Wet Suits: How Much Do They Do to Keep You Warm?


  1. They trap layer of water between your skin and the neoprene suits inner layer which your body heat warms. A lot of their effectiveness is determined by the suits thickness and the water temperature. I white water kayaked for years wearing a farmer john type of wet suit with thin neoprene.

  2. They can work pretty well as they trap the water against your skin and insulate it.

    It depends on the thickness of the suit and the surrounding water temperature, as well as duration.

    In a rather thick 7mm suit I was ok in 40 degree water for about half an hour and then was done and ready to get out and warm up. In a 3 mil suit, I could dive the Caymans all day perfectly comfortably but it wouldn't be good for 40 degree water at all.

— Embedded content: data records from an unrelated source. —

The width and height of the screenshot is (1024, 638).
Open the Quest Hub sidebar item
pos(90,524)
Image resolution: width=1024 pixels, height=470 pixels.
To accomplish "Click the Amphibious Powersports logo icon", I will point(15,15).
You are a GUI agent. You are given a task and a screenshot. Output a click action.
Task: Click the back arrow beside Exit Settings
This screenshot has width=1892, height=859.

    For real enjoyment in colder water, as drysuit is a must.

  3. A bit. As I'm sure you know, they work by keeping a layer of water heated by your body, near your body.

    Unfortunately, the water is not perfectly trapped.

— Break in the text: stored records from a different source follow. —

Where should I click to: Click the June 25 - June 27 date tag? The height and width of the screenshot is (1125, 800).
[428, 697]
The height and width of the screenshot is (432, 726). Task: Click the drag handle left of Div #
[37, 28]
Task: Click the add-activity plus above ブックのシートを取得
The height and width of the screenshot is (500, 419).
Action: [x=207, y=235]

    For water much below 55F or so I much prefer not diving, or diving in a dry suit. A dry suit with proper insulation under it allows diving in near-freezing temperatures.

  4. Depends on the wet suit. There are 1/8" 1/4" and 3/8" thick suits. Each and all also come with & without sleeves, hood, gloves & socks. Be sure to have oversized fins if you use the socks. In general with mine (a 1/4" suit)they are protective enough for a two to six hour dive, depending on your tolerance to cold, but that first plunge, when water seeps down into your back and into the armpits and pants can be a shock. I have used mine for under ice and to depths of 100' (and a bit more) and I hate (hate!) to be cold. (* note: also be sure that air or water does get into the hood if you are wearing one as the pressure needs to be equal outside & inside of the ears) Hope this helps..! Jim

  5. My one experience with a wet suit was rafting on the Payette in April; the river level was above normal from snow melt, the air was cold and damp, and I'm sure it wouldn't have taken long in normal clothes to get thoroughly chilled, if not hypothermic. But in a wetsuit, although soaked to the skin, I was perfectly comfortable the entire day, even my extremities.

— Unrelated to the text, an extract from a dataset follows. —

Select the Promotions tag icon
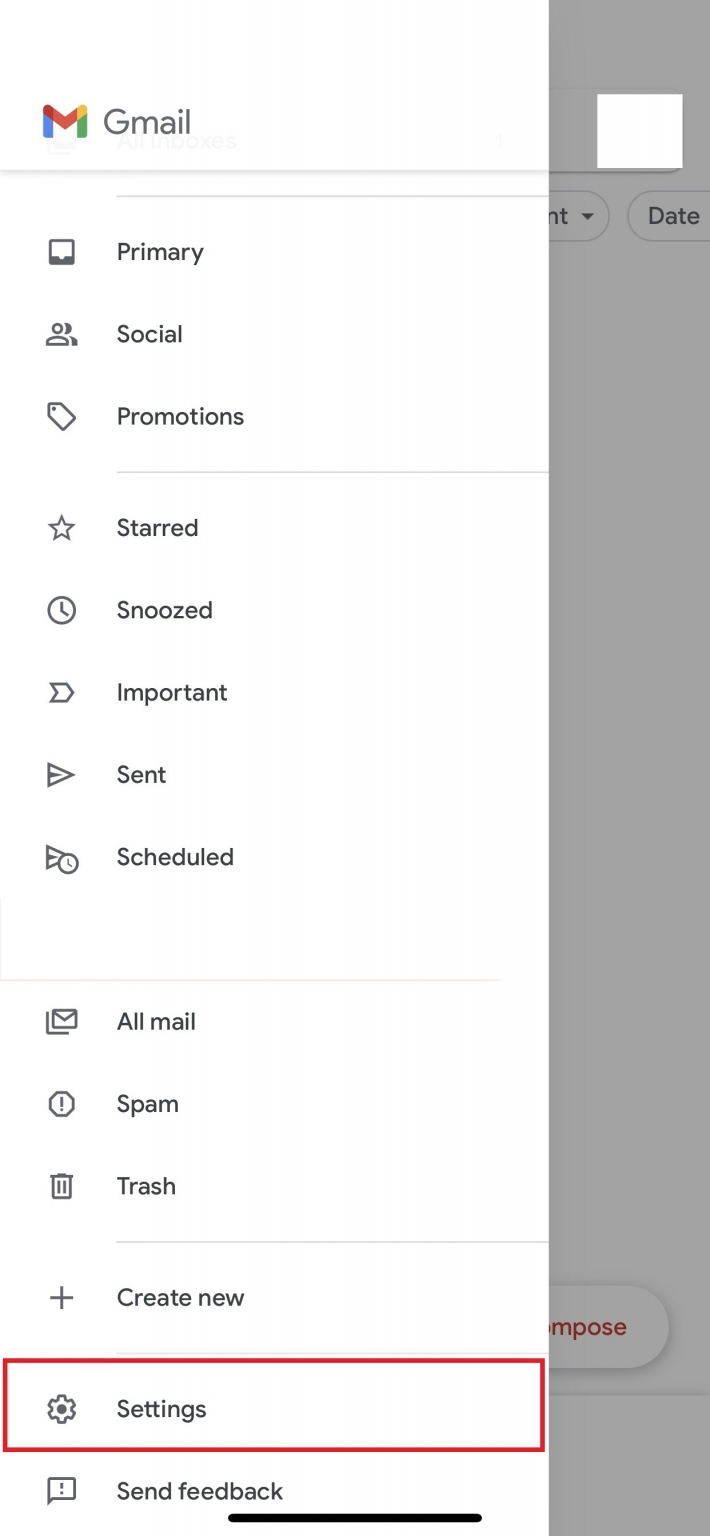710x1536 pixels. (x=62, y=416)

  6. The neoprene does the insulating, so the thickness determines the ultimate warmth. The incoming water is cold until your body warms it, so a tight fit means less water to warm.

    What I found windsurfing in a wet suit was that I would fall down, warm up the water while getting reorganized, then drain all the (warm) water back out when I got back up. Every fall repeated the cycle. I eventually bought a dry suit for really cold weather. Same insulation value, but less water warming.